The majority, instead, supported against all hope negotiations toward a peaceful solution that would provide security, freedom and equal rights to both people in two independent states living side by side as neighbors. This is the sound analogy to Israel's military onslaught in Gaza today.
The majority of Palestinians actually supported the exact opposite when electing Hamas in a democratic election. Hamas does not recognize Israel’s right to exist and explicitly states that it will use violence and terror to destroy Israel. How does choosing this party constitute “supported against all hope negotiations…”? Sounds very romantic but it is not true.
When Hamas DID come into power, the US, the UN, the EU and Israel said they would be happy to negotiate with it on three conditions: It renounces terrorism, it accepts Israel’s right to exist and it honors past agreements with Palestinian Government. They said no to all three. Were those unreasonable requests? And would people who support negotiations say no to these?


Maybe some day soon, common sense will prevail and no corpus of misleading analogies abut Tijuana or the crazy guy across the hall who wants to murder your daughter will be able to obscure the truth. And at that moment, in a country whose people shouted We Shall Overcome, Ich bin ein Berliner, End Apartheid, Free Tibet and Save Darfur, we will all join together and shout "Free Gaza. Free Palestine." And because we are Americans, the world will take notice and they will be free, and perhaps peace will prevail for all the residents of the Holy Land.

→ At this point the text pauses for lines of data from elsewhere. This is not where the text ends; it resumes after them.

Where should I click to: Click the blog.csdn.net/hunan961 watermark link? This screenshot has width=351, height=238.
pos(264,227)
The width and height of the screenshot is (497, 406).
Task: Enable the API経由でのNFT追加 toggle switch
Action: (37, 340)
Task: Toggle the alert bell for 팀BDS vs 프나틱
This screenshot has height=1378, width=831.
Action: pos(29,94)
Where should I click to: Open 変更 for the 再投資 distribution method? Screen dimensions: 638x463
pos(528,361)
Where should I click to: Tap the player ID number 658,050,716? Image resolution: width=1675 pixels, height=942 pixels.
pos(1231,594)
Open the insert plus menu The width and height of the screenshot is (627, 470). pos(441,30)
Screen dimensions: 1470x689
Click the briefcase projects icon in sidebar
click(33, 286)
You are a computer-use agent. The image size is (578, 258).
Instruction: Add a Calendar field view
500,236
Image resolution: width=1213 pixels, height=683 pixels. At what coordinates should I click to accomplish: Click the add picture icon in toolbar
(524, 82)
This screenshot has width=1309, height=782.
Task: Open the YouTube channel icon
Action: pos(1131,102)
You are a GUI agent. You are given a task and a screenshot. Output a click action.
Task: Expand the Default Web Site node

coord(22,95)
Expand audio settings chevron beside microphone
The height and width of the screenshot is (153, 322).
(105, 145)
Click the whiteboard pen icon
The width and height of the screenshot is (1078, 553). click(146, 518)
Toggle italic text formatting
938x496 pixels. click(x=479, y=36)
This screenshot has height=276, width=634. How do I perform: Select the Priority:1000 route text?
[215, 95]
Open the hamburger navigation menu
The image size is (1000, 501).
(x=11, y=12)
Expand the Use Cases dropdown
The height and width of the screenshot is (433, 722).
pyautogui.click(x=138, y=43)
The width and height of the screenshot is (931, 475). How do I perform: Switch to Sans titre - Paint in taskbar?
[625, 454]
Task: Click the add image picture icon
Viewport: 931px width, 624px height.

Last but not least, I guess it may not be the author’s intent but you asked me about the devastation and the civilian casualties.
First thing you need to understand that Israel has been dealing with rockets from the Gaza Strip for 8 years. Yes, even after Israel pulled out the first thing they did was fire rockets. For 8 years it has been responding what people might call “proportionately” with minimal civilian casualties and doing pinpoint surgical operations to take out the teams that shoot the rockets. The trouble of course is that the shooting is done FROM civilian areas, which by international standards is a war crime. But tragically that makes that area a legitimate military target. Have you been hearing about this for 8 years? I don’t think so.
The feeling in Israel today is that enough is enough. If these surgical pinpoint operations do not help that something more forceful is needed. The reason there are so many civilian casualties is because Hamas hides explosives in civilian homes, fires out of schools and hospitals and uses civilians as human shields. There needs to be international pressure on Hamas to understand why they are willing to sacrifice their civilian population fighting a military battle they KNOW they have no chance of winning, rather than negotiate with Israel like the author of this piece maintains they want to do.

2 comments:

Anonymous said...

I've looked at the article, and worse, some of the replies to it. Looks like the guy is choosing his own truth. Maybe he even believes in it. And just you use his analogy..what would "Black September" be? Would it be the murder of all tijuana people who were living in, say..Panama, by the King of Panama? (Couldn't find anything better). Sometimes it's just a pity to get angry over such things....

Gilad said...

yeah but I guess since it was a person I knew that sincerely asked me about this article I felt I needed to answer it back. My little contribution to Hasbara.